- EXERCISE INSTRUCTIONS
Output the data below only from the line containing "The image size is (301, 214)." up to and including the line containing "red X Delete", exact and with the pictures left out.

── EXTRACTED MATERIAL

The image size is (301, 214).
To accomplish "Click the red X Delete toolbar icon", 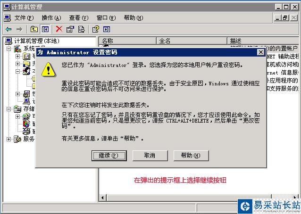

────
── EXTRACTED MATERIAL

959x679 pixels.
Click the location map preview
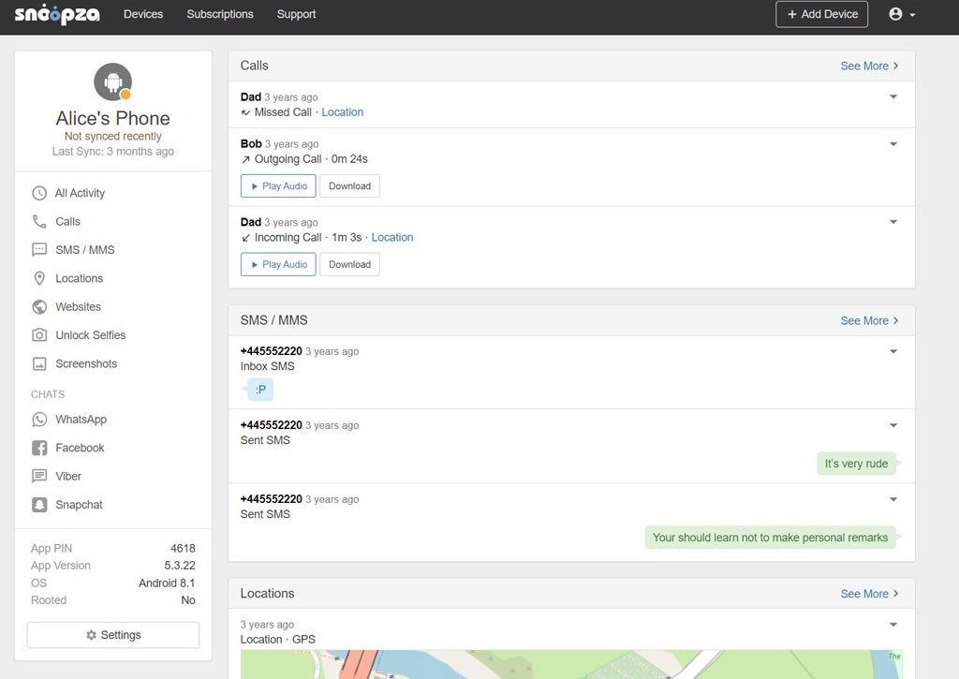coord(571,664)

────

- COMPLETED EXERCISE
The image size is (301, 214).
To accomplish "Click the red X Delete toolbar icon", 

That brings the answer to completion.